Figure 7: Optimal model size (left) and number of examples (right) for a given level of compute for linear evaluation on CIFAR-100, on a log-log scale.
4.5 Computational Feasibility: We believe that a further exciting feature of our study is its computational feasibility, while at the same time preserving the main characteristics of large-scale pre-training. All of our experiments were conducted on a single NVIDIA RTX A5000 GPU with 24GB of memory. In conjunction with the strongly optimized FFCV dataloading framework and the inherent efficiency of MLPs, we are able to perform very rapid training. For instance we complete a single epoch on ImageNet-21k with the B-12/Wi-1024 architecture, equipped with 124 million parameters, in only roughly 450 seconds, while the smaller variant B-6/Wi-1024 at a parameter count of 74 million requires roughly 250 seconds on the specified hardware. Low memory requirements allow us to train with a batch-size of 16,384 without having to shard computation among multiple GPUs. We compare the computational efficiency of MLPs with contemporary networks of similar size such as ResNet-152, ViT-B/4 and ViT-B/8 in Appendix A.5…We highlight the fact that although MLPs require a lot of training data, inference is extremely efficient from a computational perspective…As it quickly becomes evident, MLPs require substantially less FLOPs to make predictions on individual images, in essence using their parameters a lot more methodically. As a result, latency and throughput are substantially better compared to other candidate architectures. We measure throughput using the optimal batch size on an NVIDIA RTX A5000. We highlight, that our MLPs, in contrast to the other architectures are memory bound, meaning that their throughput is determined by the prefetching bandwidth of our GPU. Hardware advancement and specialized architectures could mitigate this effect. Neglecting memory transfer time by propagating the same input through our network gives a further 6× increase in the potential throughput.
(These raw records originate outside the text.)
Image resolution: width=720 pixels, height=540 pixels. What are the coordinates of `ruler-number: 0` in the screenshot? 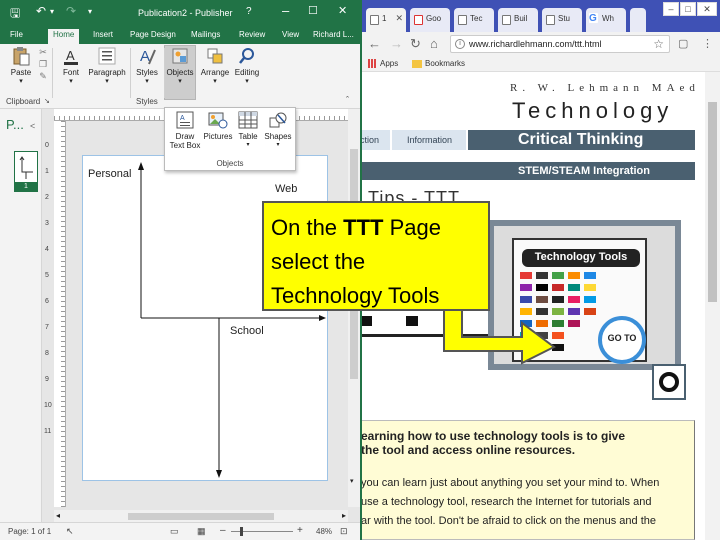 It's located at (47, 146).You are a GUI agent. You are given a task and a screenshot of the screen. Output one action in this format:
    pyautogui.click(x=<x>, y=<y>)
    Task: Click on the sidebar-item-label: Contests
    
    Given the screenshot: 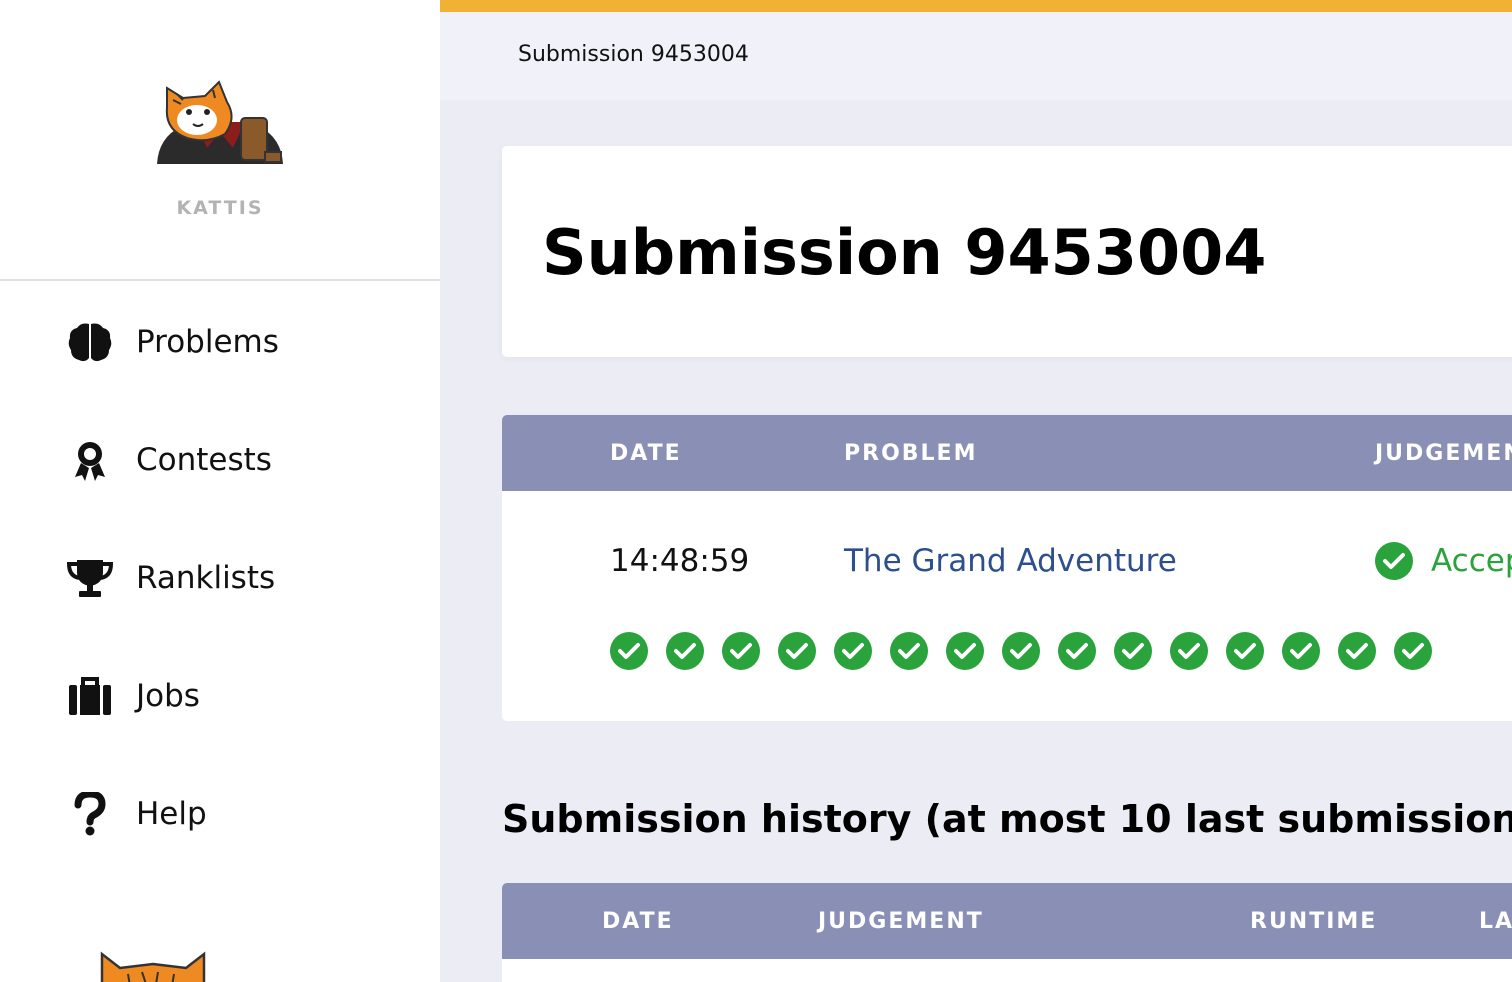 What is the action you would take?
    pyautogui.click(x=204, y=460)
    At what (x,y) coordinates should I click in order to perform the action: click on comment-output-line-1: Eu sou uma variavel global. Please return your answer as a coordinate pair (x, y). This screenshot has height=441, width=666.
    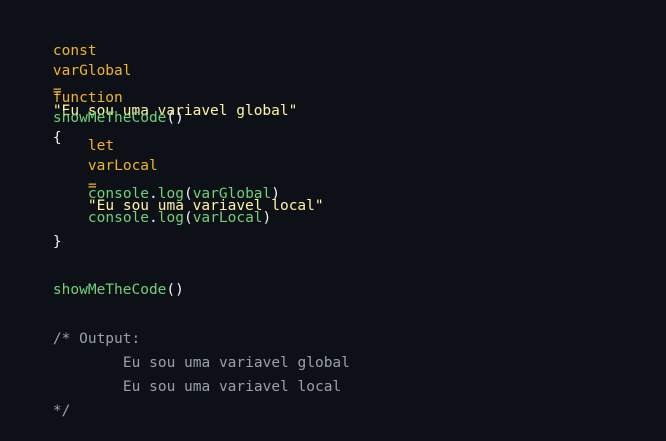
    Looking at the image, I should click on (219, 352).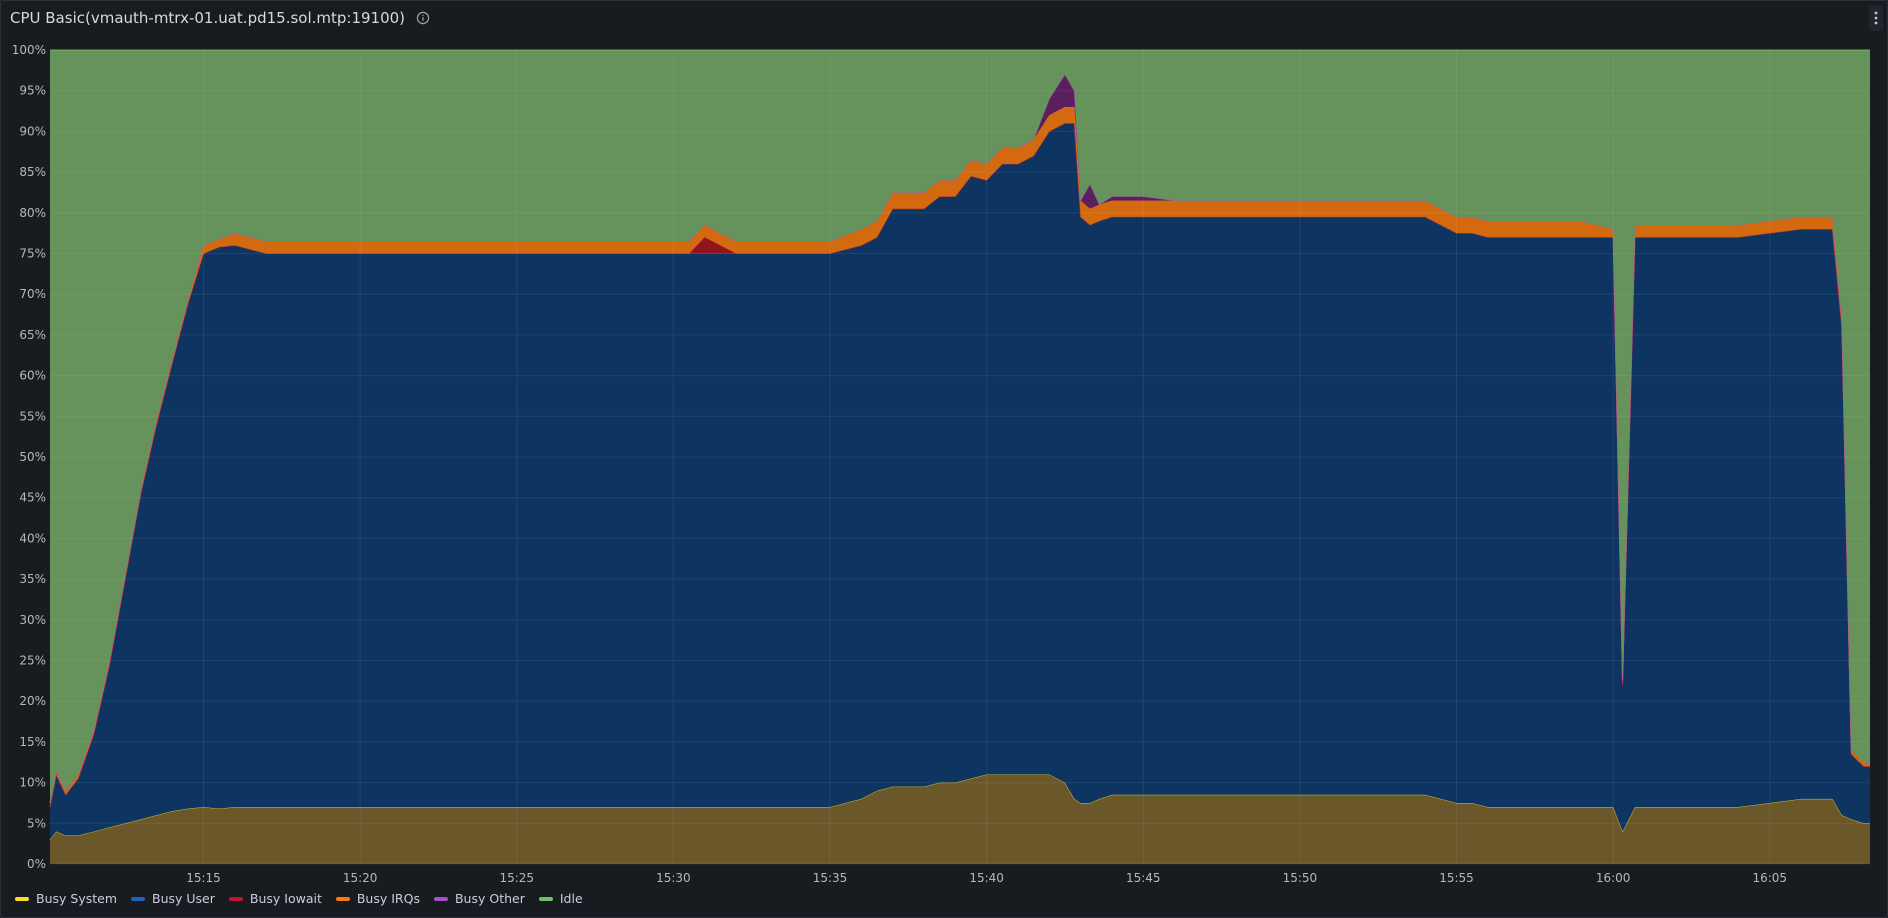 This screenshot has width=1888, height=918. Describe the element at coordinates (32, 294) in the screenshot. I see `y-tick-label: 70%` at that location.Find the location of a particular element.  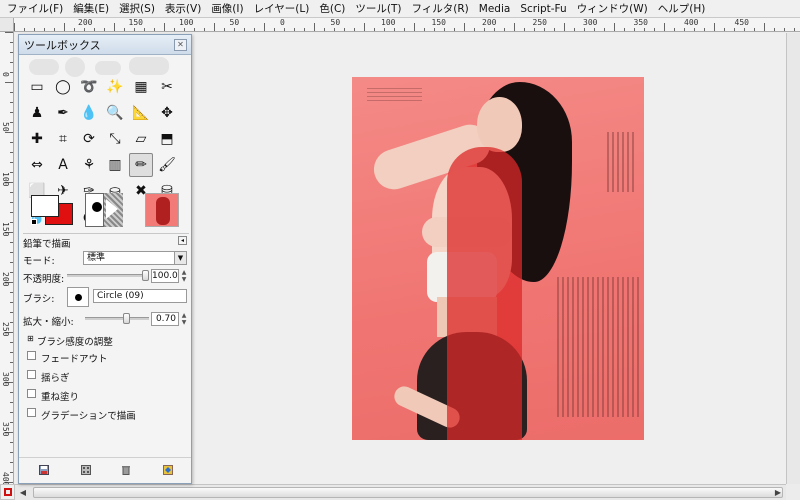

foreground-color-swatch is located at coordinates (45, 206).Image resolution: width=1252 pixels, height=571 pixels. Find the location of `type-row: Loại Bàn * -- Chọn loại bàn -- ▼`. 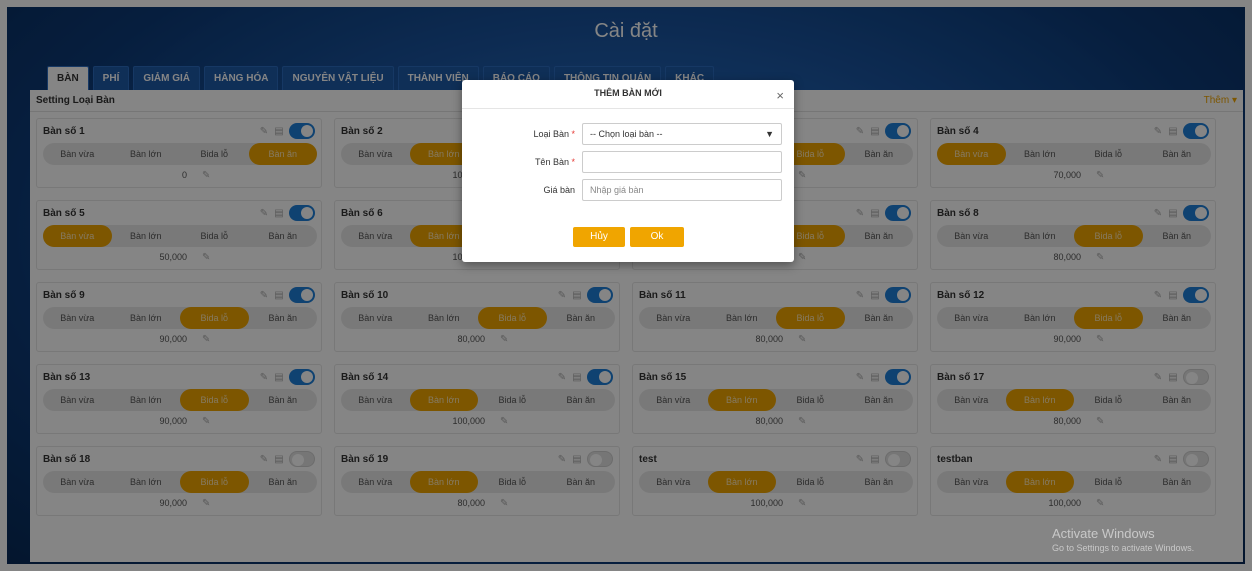

type-row: Loại Bàn * -- Chọn loại bàn -- ▼ is located at coordinates (628, 134).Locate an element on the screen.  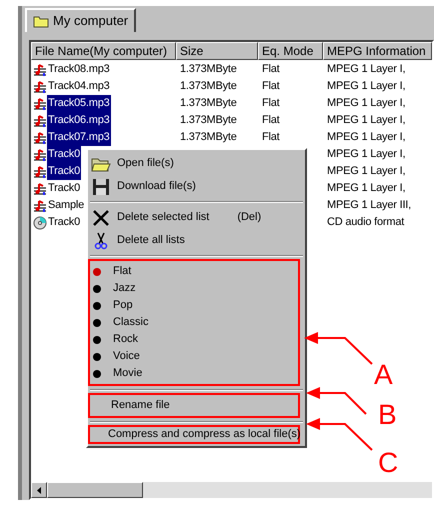
column-header: Size is located at coordinates (217, 51).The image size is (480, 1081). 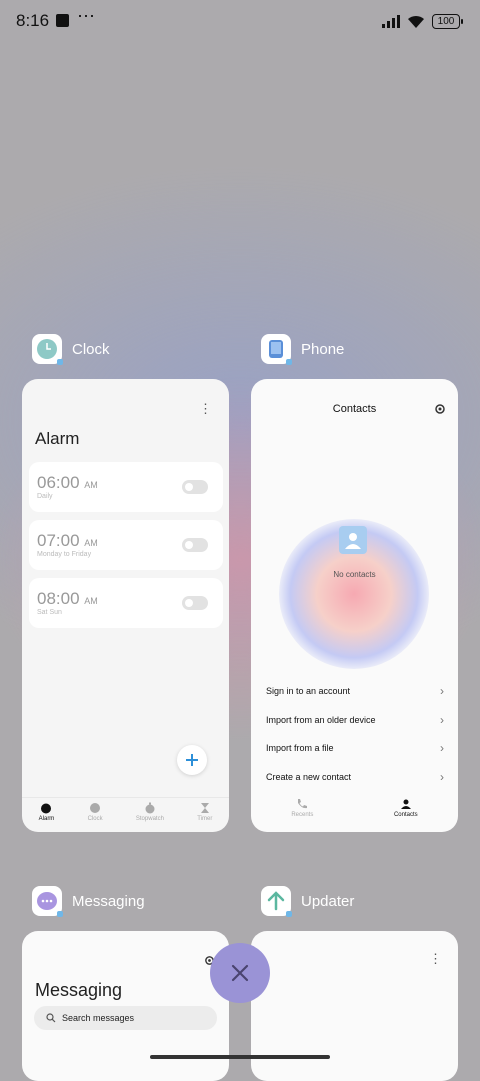 What do you see at coordinates (240, 1057) in the screenshot?
I see `home-indicator` at bounding box center [240, 1057].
…Architecture: We make the following observations/recommendations to boost the model’s performance, in line with results reported in the literature (Liuet al2022); (1) replacing ReLUs and GELUs boosts results substantially, (2) adding skip connections every two layers helps with optimization, especially for deeper networks. (3) Using an inverted bottleneck increases performance even more. (4) Using a normalization layer in the PRE-LN configuration helps with optimization and (5) layer normalization leads to substantially better results compared to batch normalization, while also being more stable during training. Optimization. As discussed in the main text, augmentations are crucial, and disabling them can have a detrimental effect. We also found that clipping gradients, using weight decay and dropout have a small positive effect on downstream performance. Finally, replacing LION (Chenet al2023) with Adam(W), leads to a decrease in performance.
Figure 8: Ablations on different architectures and optimizations choices when training on ImageNet. Numbers indicate linear probing Top-1 accuracies on CIFAR-100.